Don’t just ride the 219 corridor — you miss too much of where we are. Just because you are where there are a couple hundred other bikes, does not make that the best place to be. Get out “in the wind”!
My ride included a conversation with another guy — over an ice cream cone — about a wreck he saw caused by a blowout. Man, those are rare these days. With tire technology, tubeless tires and quality of production, you just don’t see those very often. When you do, in most cases, it is caused by poor tire maintenance or knowledge. You need to realize the most important “connection” you have is not the dude you know who does powder coating, but is what connects you to the blacktop.
I talk a lot about looking: Look where you are going, look for hazards, look out for DDs (Dumb Drivers). Well, you gotta “look” at your tires, too!
The biggest cause of blowouts is under inflation. This time of year, with hot temps, blistering hot asphalt and an under inflated tire, you are looking to get yourself on the 6 o’clock news: “Biker injured after losing control of his motorcycle after a blowout.”
A soft tire is a hot tire. Check your tire pressure frequently (I do once a week — or more). Your owner’s manual will have that information. If you have replaced your tires, you should go by the pressure indicated by the manufacturer, which is molded on the sidewall of every tire.
The next cause of blowouts is tire wear. Wet riding conditions require tread depth to channel water away from your tire so you stick to the road. Take a quarter to check the tread. If the tread extends past the top of Washington’s head, your tread is legal. But, I have to tell you, I am changing rubber way before then.
You may have “wear bars” built into your tire. They are often marked by an arrow on your sidewall close to the tread, if you are down to your wear bars — change your tires!
Next look at your tires for abrasions and sidewall wear or damage. With the conditions of roads these days, you never know what that last pothole did to your tire.
There are many things to be aware of when riding and what may cause tire damage. Watch for road hazards, debris in the road, rocks — anything that may cause you grief.
What if it Happens Anyway?
What if you have done all this and you are still unfortunate enough to have a blowout? Well, this will immediately get your undivided attention as you get a full-on adrenaline spike!
Keep a firm, two-handed grip on your bars. Try not to “lock” your arms — you need to control the bike.
Steer smoothly and gently ease off the throttle.
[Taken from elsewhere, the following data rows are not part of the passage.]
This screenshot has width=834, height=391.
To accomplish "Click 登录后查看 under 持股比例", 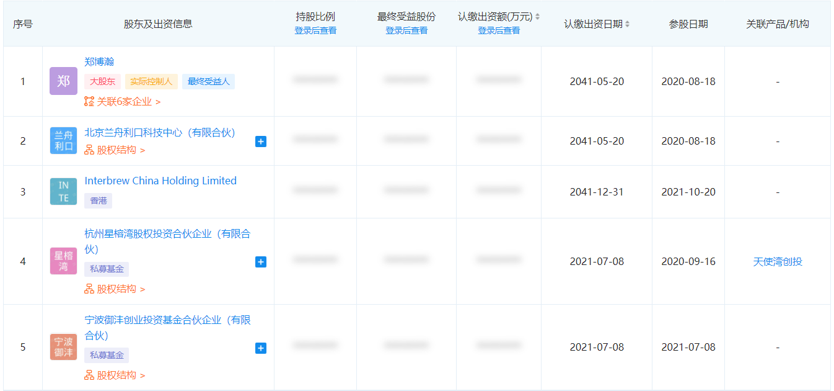I will (x=315, y=30).
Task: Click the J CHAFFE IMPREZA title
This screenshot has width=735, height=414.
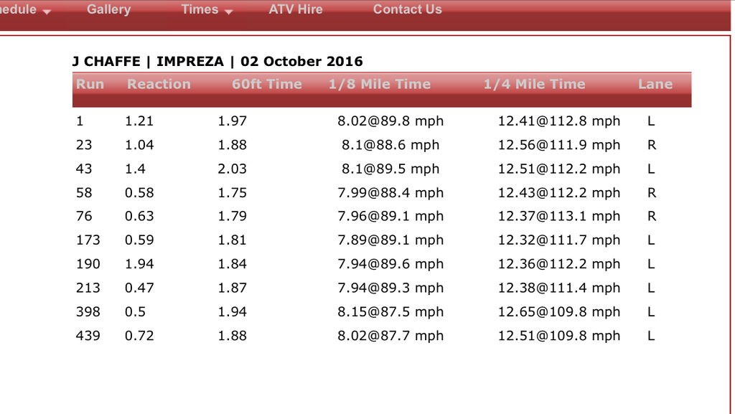Action: point(217,61)
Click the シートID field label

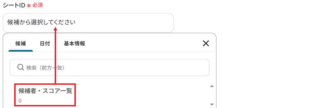point(14,5)

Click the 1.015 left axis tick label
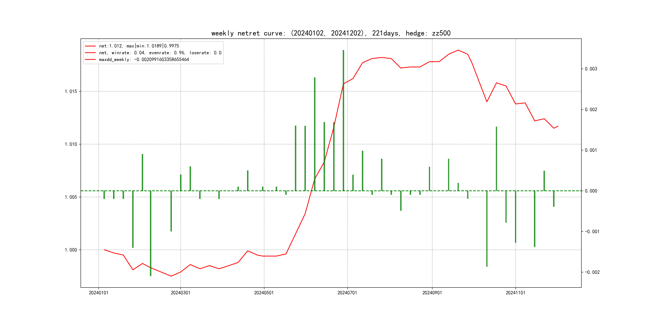(x=71, y=92)
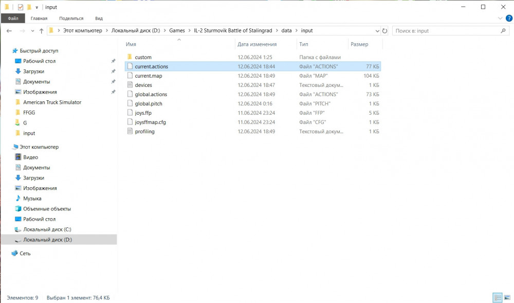Click the Games breadcrumb in path
Viewport: 514px width, 303px height.
pos(177,31)
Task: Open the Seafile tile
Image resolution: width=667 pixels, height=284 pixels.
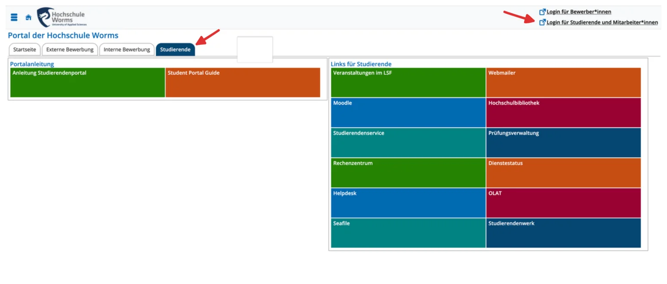Action: pyautogui.click(x=408, y=233)
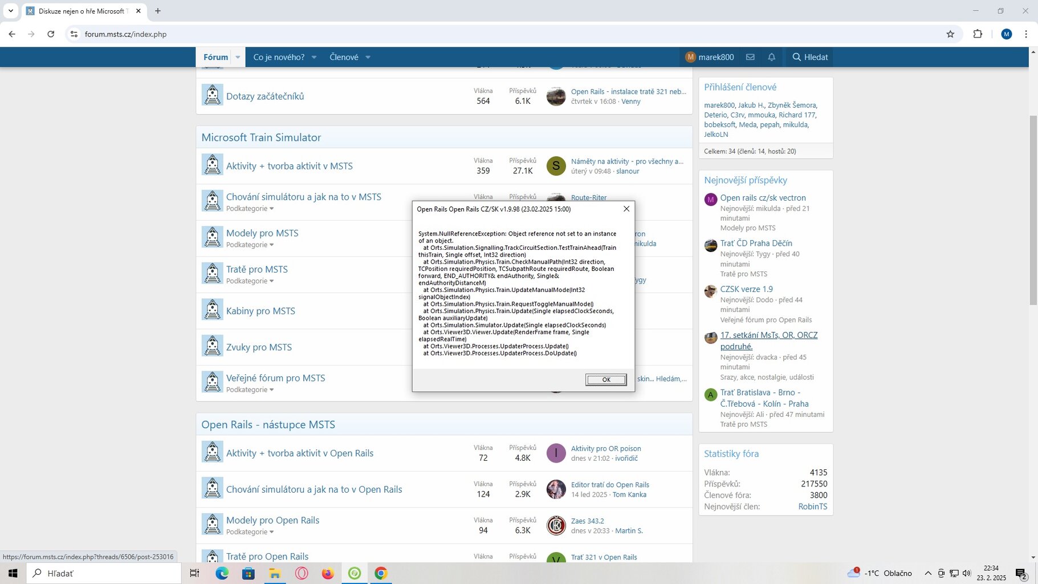Open the forum inbox envelope icon
This screenshot has height=584, width=1038.
750,57
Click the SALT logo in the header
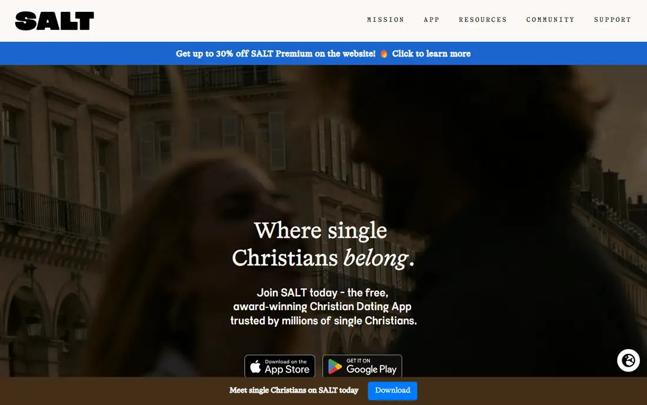This screenshot has width=647, height=405. click(x=55, y=21)
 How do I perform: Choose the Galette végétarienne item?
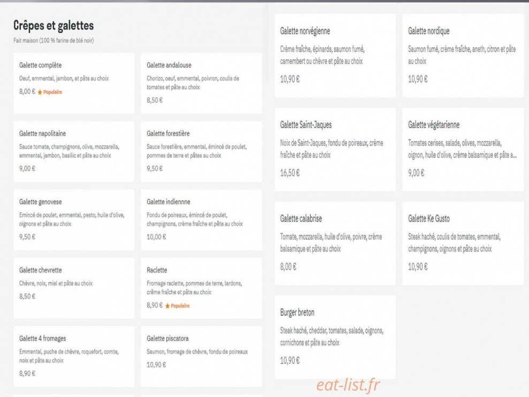coord(463,150)
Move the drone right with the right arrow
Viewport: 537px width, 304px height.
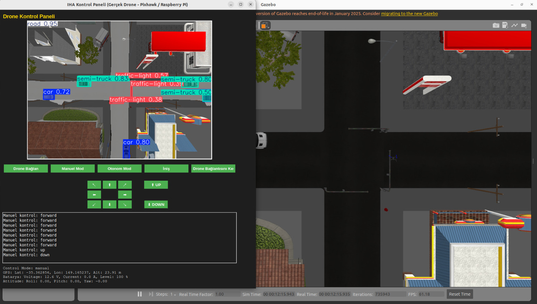pos(125,195)
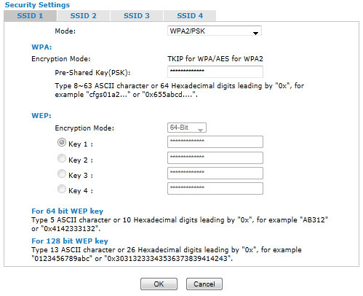363x296 pixels.
Task: Switch to the SSID 2 tab
Action: [x=83, y=16]
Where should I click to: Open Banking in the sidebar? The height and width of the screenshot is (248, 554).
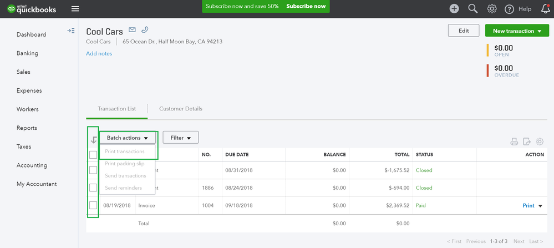pos(28,53)
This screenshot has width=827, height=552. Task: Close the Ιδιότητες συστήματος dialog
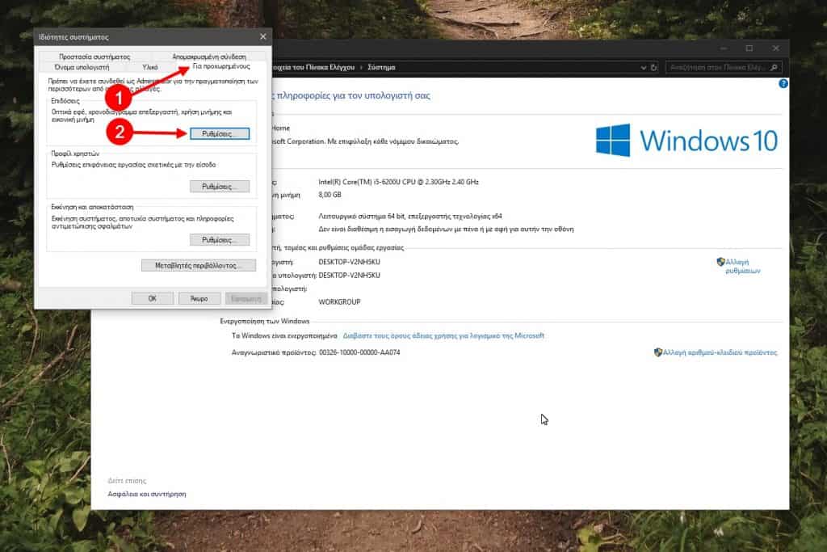click(262, 37)
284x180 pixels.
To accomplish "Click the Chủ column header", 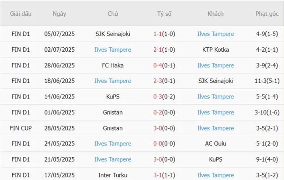I will click(x=113, y=14).
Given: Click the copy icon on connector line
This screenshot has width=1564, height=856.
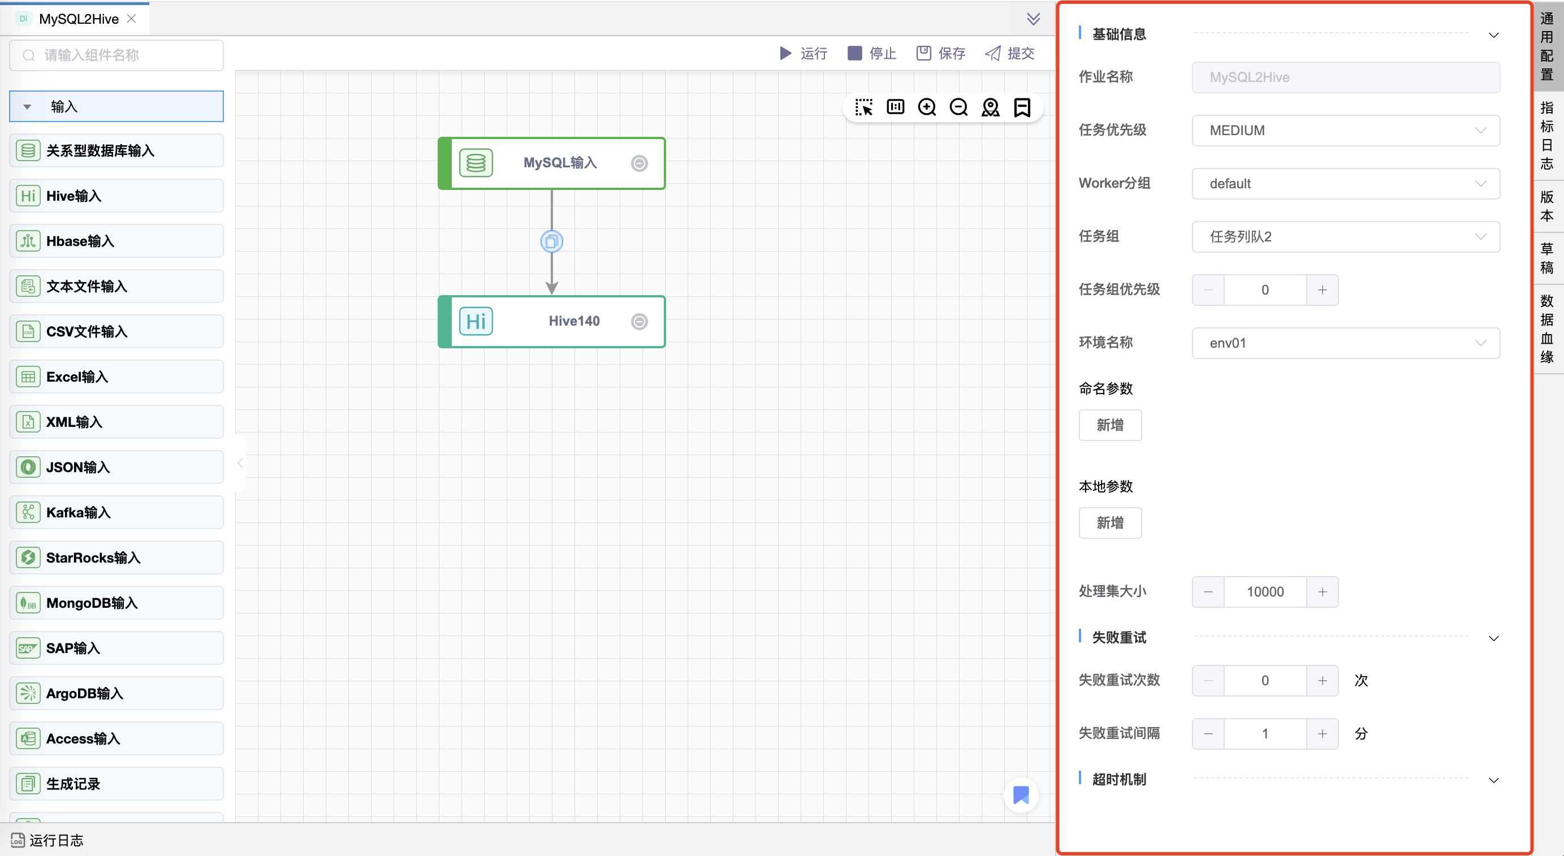Looking at the screenshot, I should (551, 242).
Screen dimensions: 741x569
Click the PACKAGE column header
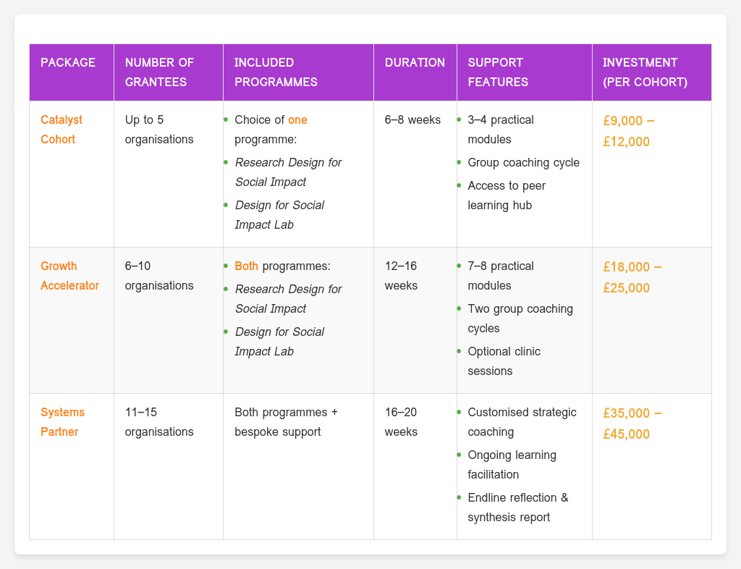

No sudden actions or you might fall down!
Do not downshift or brake. Doing either of these suddenly may cause a weight shift. Now add that to an already unstable chassis and you are asking for things to escalate dramatically — and you might fall down!
As traffic permits, slow down and move to the side of the road. Be sure you are under control and slow to a stop. Do not ride onto an unpaved shoulder at speed — or you might fall down.
If you must brake, limit your braking to the good tire. Braking on the blown tire may cause the tire to separate from the rim — and you will fall down!
Once you have stopped, address your personal hygiene issue.
Biking demands you are expecting, and are always prepared for the unexpected. You are never not “in harm’s way.” Biking is exciting and an adventure, and it comes with responsibility and accountability.
Practice swerving and braking skills often, and in a safe area.
Be constantly alert. Just because “it” never happened to you, doesn’t mean it ain’t gonna happen to you — right now!
You need to consider how prepared you are and how aware you are when you ride. And if you go “two up,” you better be on top of your game; you have someone behind you that you are 100 percent accountable for and this is no light load to shoulder!